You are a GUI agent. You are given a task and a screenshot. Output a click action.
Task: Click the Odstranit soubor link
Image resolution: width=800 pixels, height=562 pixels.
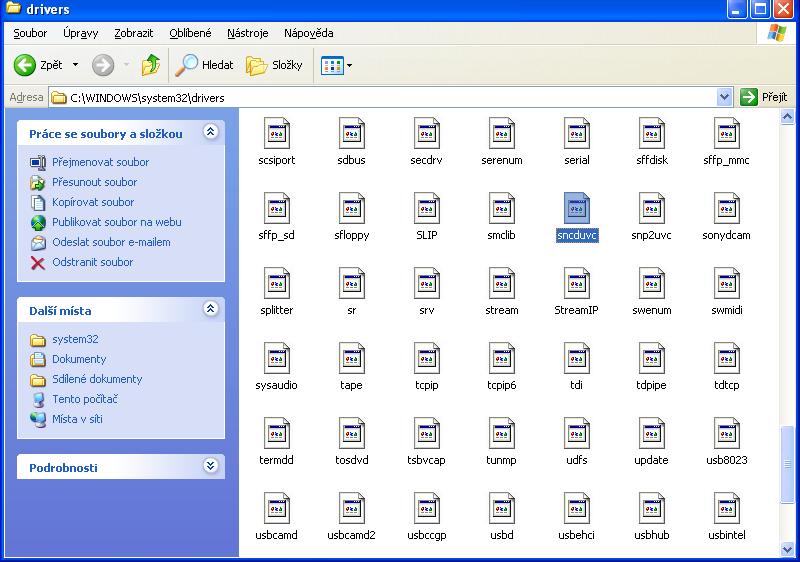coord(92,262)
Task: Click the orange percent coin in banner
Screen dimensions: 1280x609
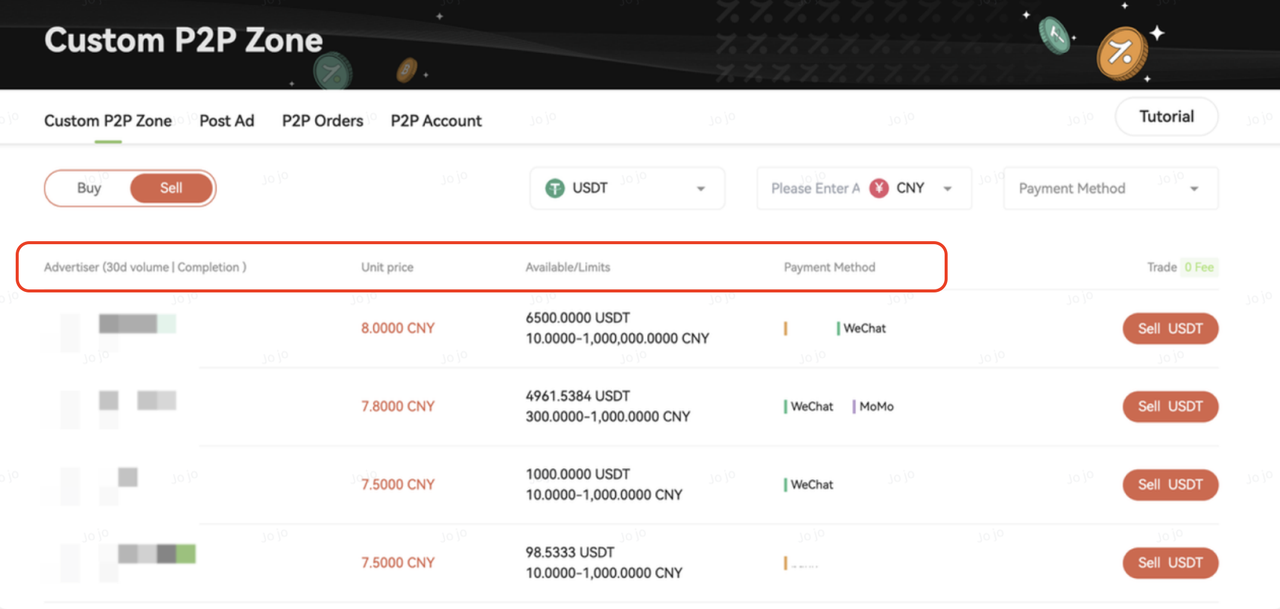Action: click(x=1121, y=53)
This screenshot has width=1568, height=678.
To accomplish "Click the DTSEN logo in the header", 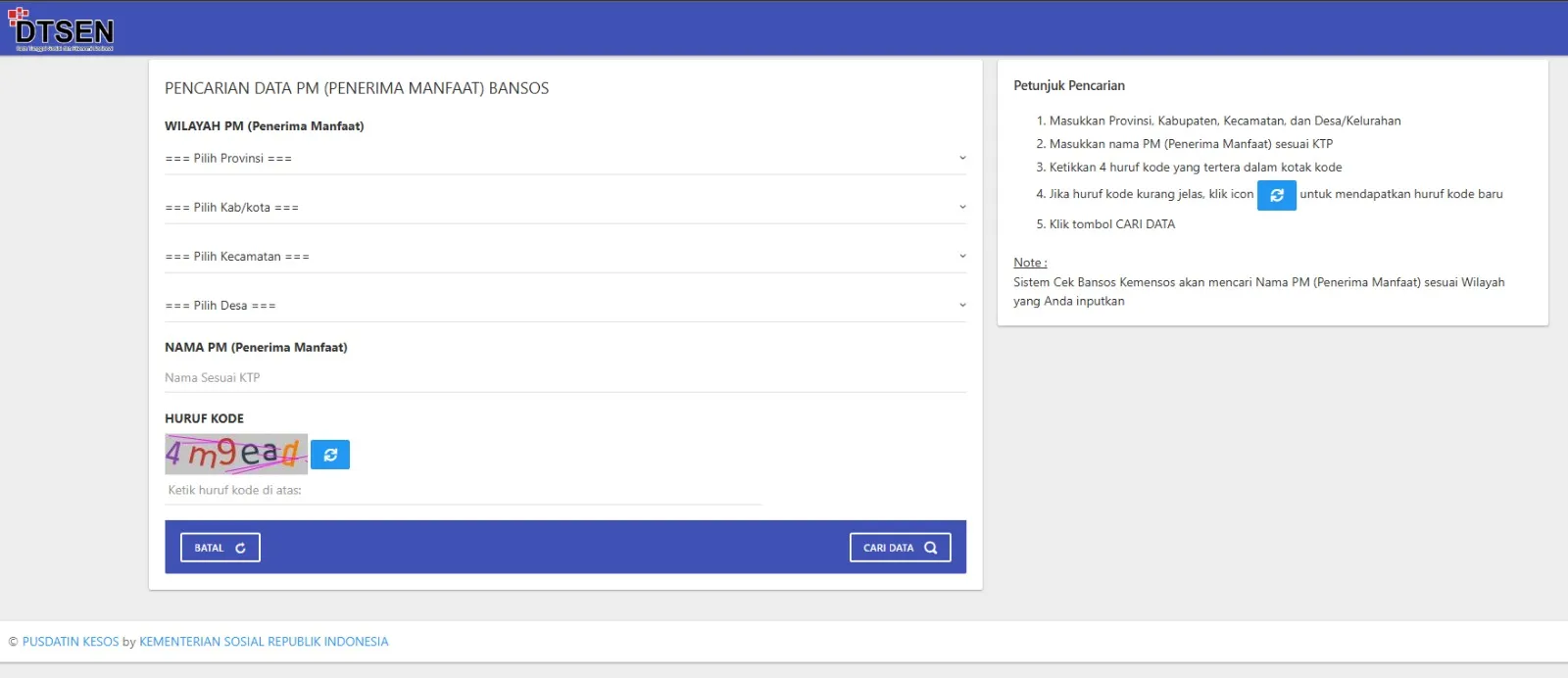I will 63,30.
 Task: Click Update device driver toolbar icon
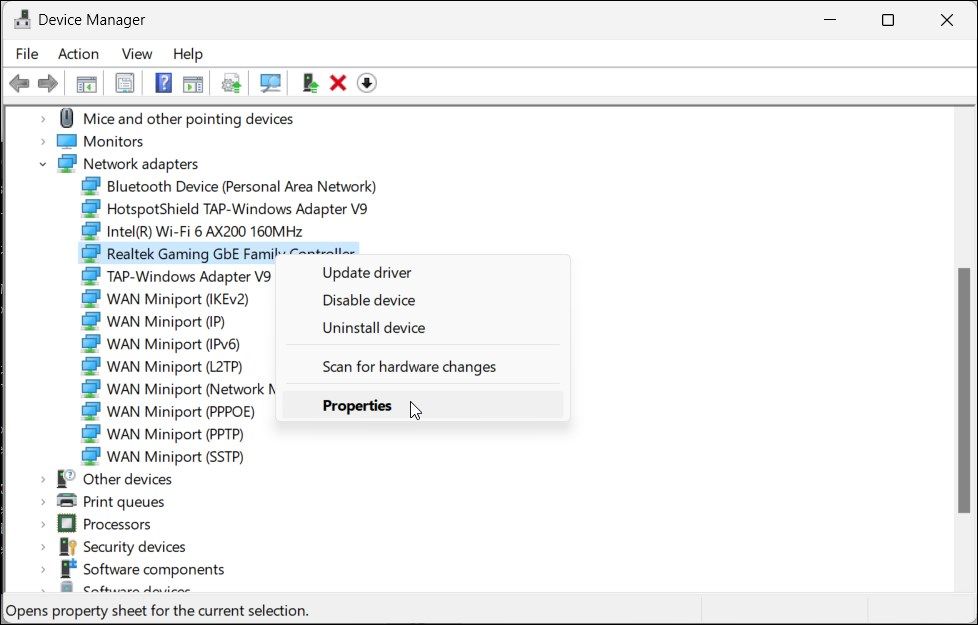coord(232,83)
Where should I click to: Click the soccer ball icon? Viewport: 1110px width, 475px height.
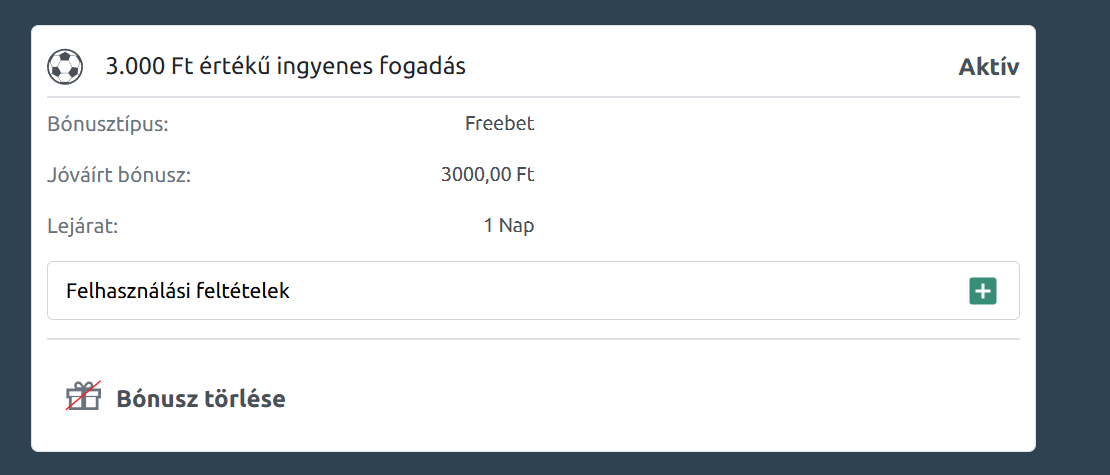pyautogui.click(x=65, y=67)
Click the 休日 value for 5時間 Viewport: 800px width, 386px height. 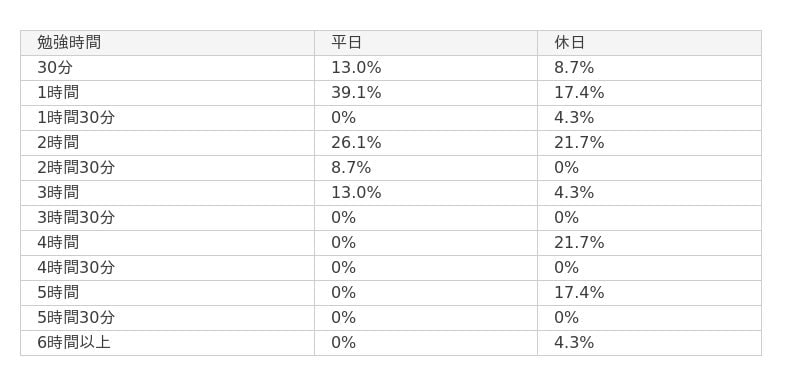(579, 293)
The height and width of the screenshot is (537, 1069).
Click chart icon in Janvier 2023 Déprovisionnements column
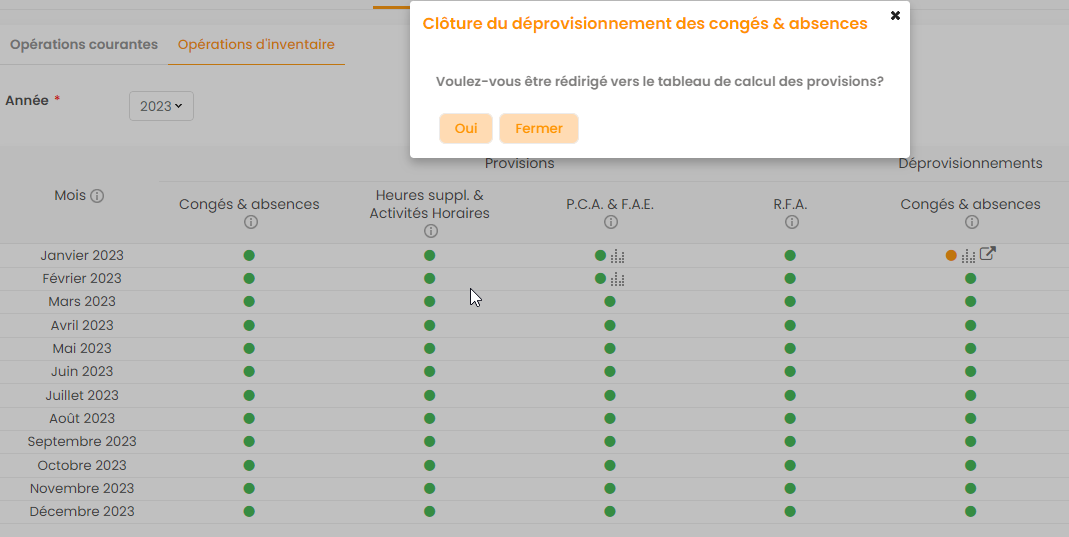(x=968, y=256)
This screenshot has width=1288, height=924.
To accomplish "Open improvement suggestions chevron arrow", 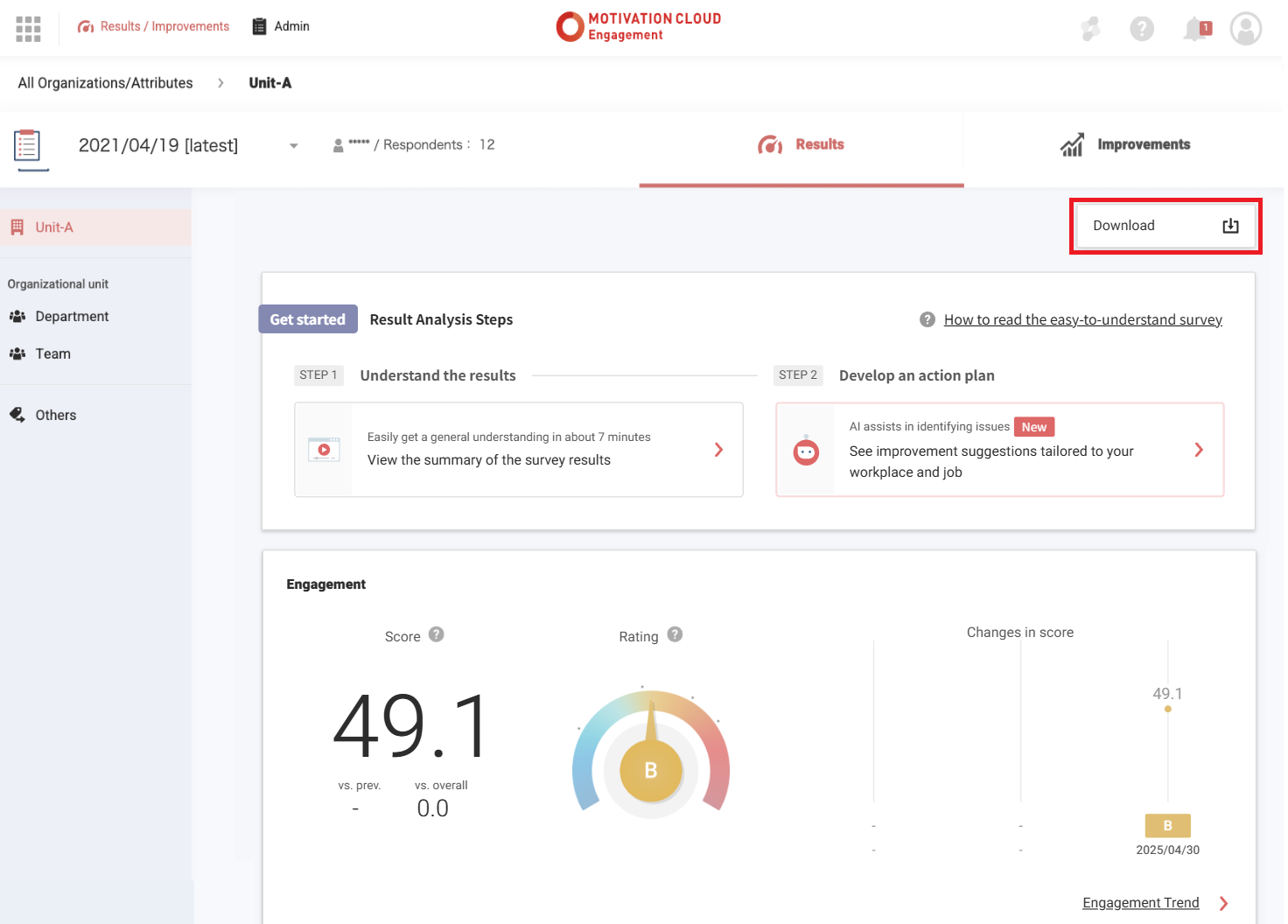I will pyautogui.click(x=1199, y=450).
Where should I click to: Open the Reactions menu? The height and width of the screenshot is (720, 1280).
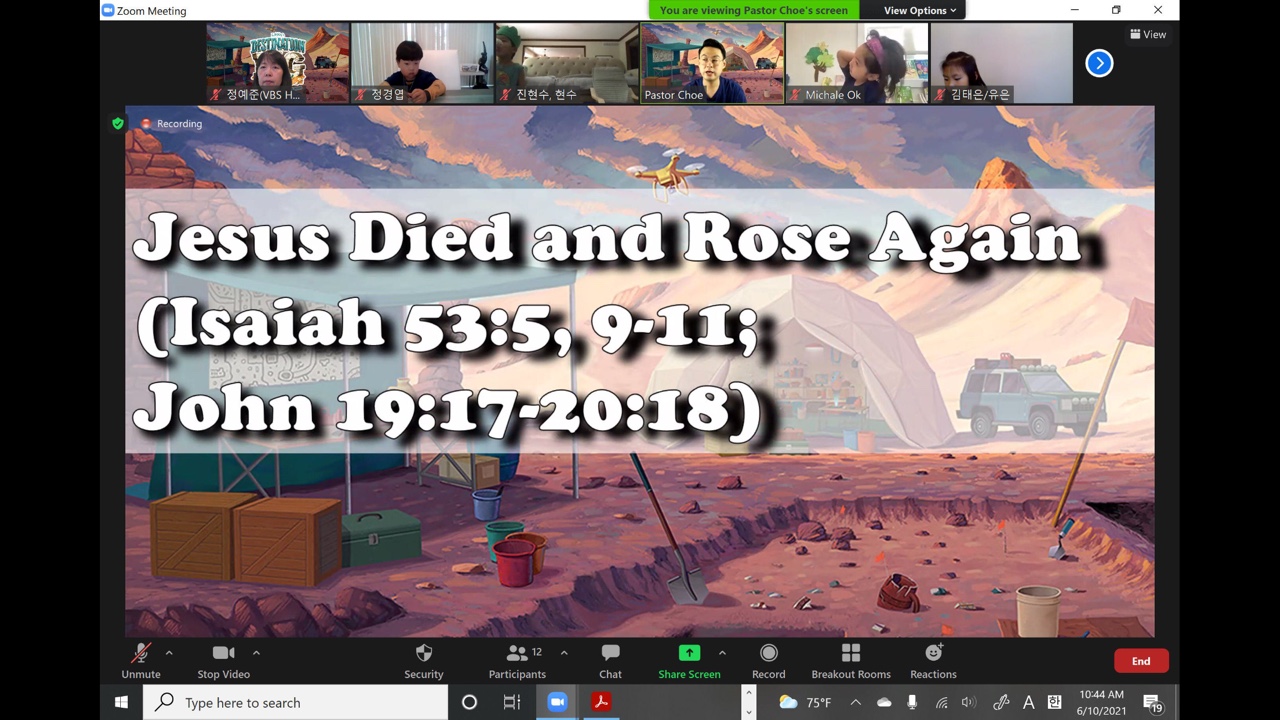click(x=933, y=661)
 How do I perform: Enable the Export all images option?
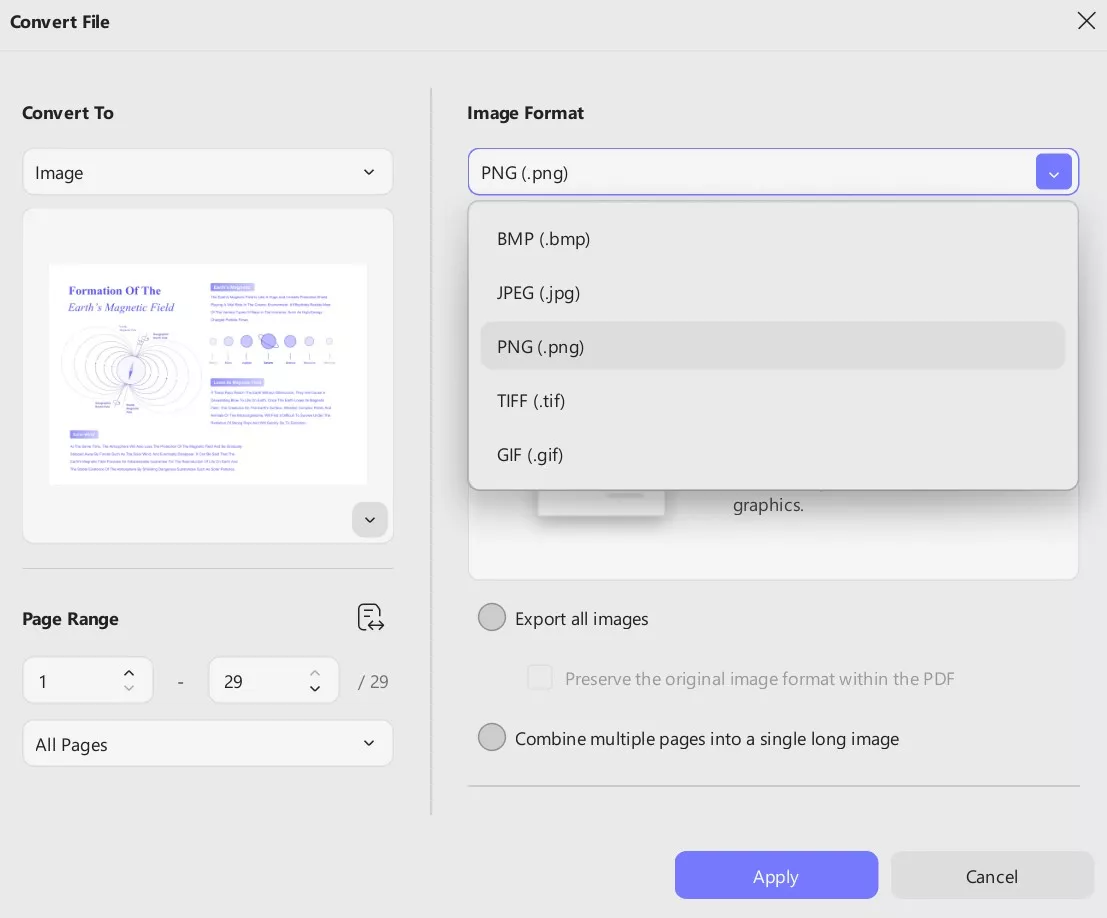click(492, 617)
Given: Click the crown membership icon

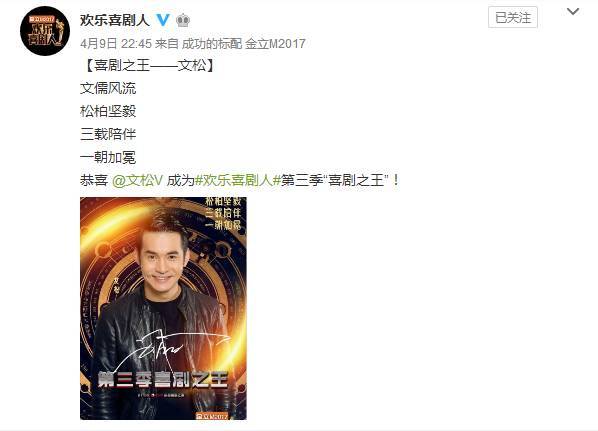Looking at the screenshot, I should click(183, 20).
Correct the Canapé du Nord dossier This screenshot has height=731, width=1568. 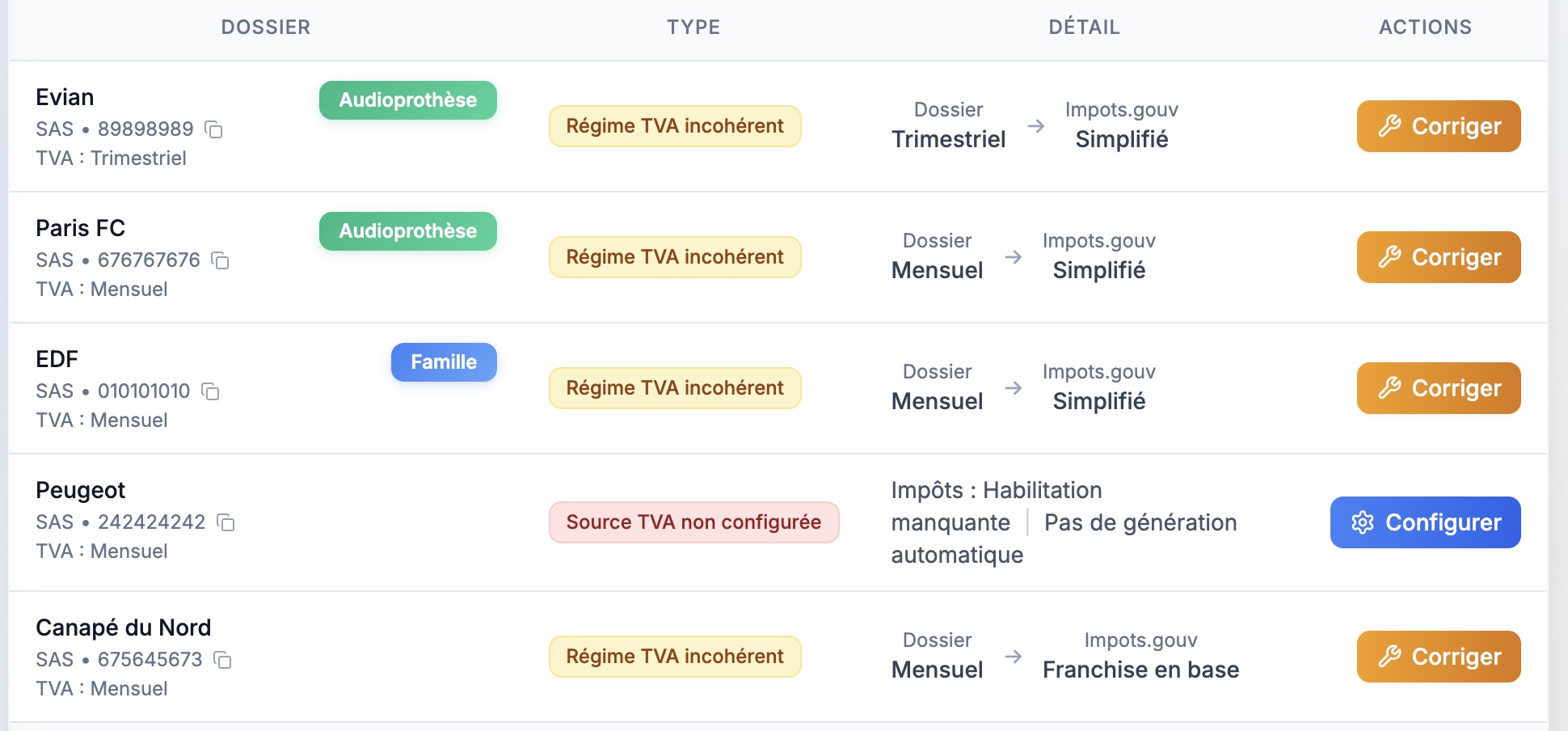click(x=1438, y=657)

_Task directions_
Take the lines from the start of the listing above through the line with "This screenshot has width=1568, height=678.", both ends included, and copy them exactly, leaving the pictures behind.

_Reply_
You are a GUI agent. You are given a task and a screenshot. Output a click action.
Task: Click the Odstranit soubor link
Image resolution: width=800 pixels, height=562 pixels.
coord(92,262)
Task: Click the orange percent coin in banner
Screen dimensions: 1280x609
Action: click(x=1121, y=53)
This screenshot has width=1568, height=678.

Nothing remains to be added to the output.